自称売文プロ(レタリアート)葦原骸吉(佐藤賢二)のブログ。過去の仕事の一部は「B級保存版」に再録。

9.『雲形の三角定規』

ゆずはらとしゆき:著(isbn:4575237701
90年代の漫画業界を描いた青春小説。いわば団塊ジュニア世代のオタク版『まんが道』。
主人公やその友人は、高田馬場の専門学校に通い、落合の古い木造アパートに住み、『ロケット』という名の雑誌に寄稿……と、どういう偶然かわたしの20代にそっくり(笑)
「そもそも、独立独歩のフリーランスである漫画家稼業には、<デビュー>という出発はあっても、<就職>という安定はない――」(158p)、というフレーズは、わたしは漫画家ではなく文字書き業ながらも身に迫ること甚だしい。
本書はフィクションだが、90年代以降に進行した、コミケの同人誌あがりの漫画家のプロ化、アニメのコミカライズをはじめとするメディアミックスの影響の描き方などは充分に歴史証言となりえそうだし、一部の出版社や漫画家のモデルもなんとなく思い浮かぶ。

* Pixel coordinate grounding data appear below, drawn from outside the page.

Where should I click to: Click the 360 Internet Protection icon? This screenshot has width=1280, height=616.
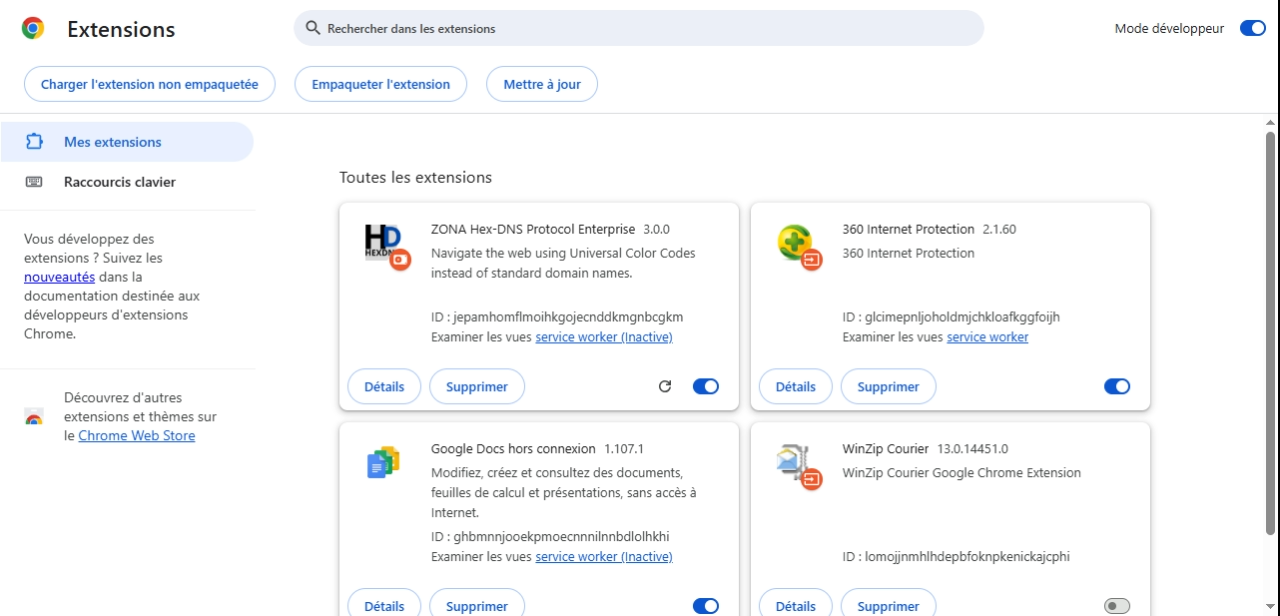pos(798,246)
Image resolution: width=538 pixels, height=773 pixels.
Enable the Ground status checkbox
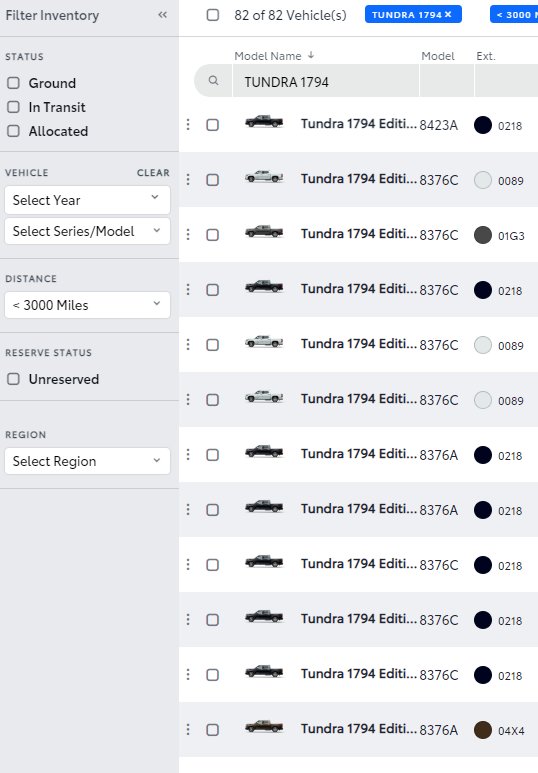click(13, 83)

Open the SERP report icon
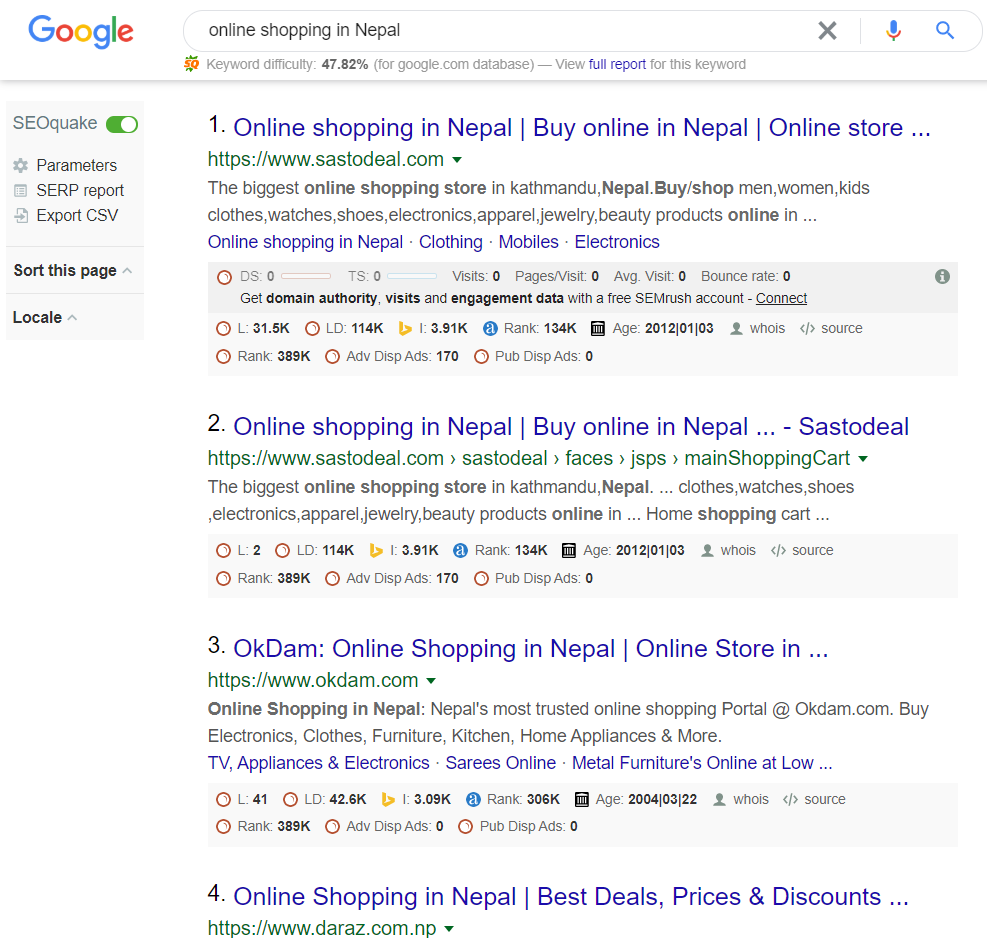point(21,190)
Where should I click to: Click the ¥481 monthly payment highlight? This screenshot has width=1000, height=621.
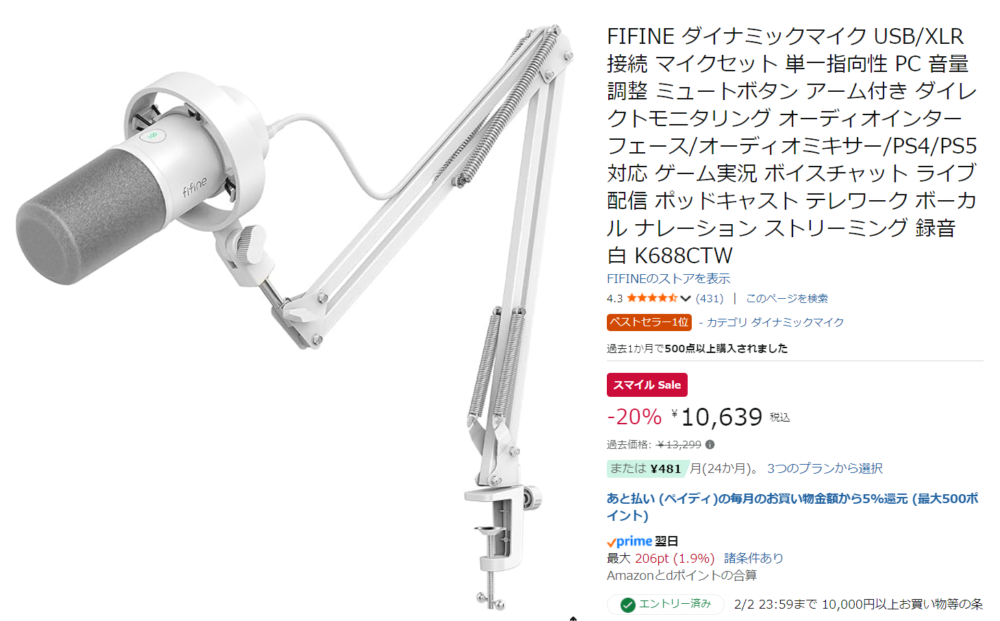click(647, 469)
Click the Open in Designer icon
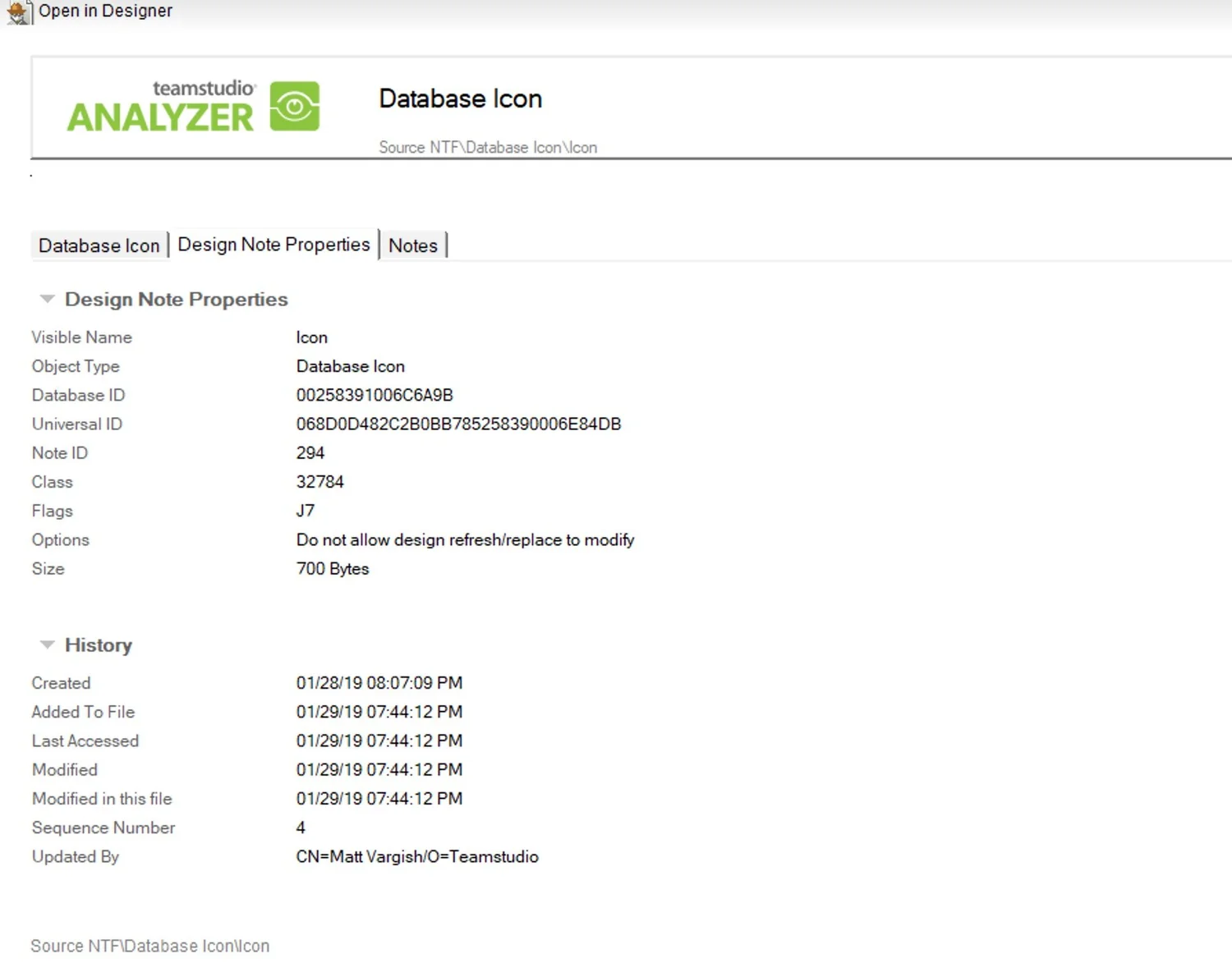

とはいえ、主人公たちが、同業者間の嫉妬、編集者のえこひいき、大物作家のアシスタントに使われ続ける苦労などに直面して、すっかり漫画業界に疲れて嫌気がさしてるようなラストは物寂しい。前記のような目にあってもなお漫画業界に残ろうとするのは、生活のためとか、ほかに職能技術がないからという即物的理由だけでなく「それでも自分が漫画を描くのが好きだから」って人なんじゃないの? というのはキレイゴトですかね。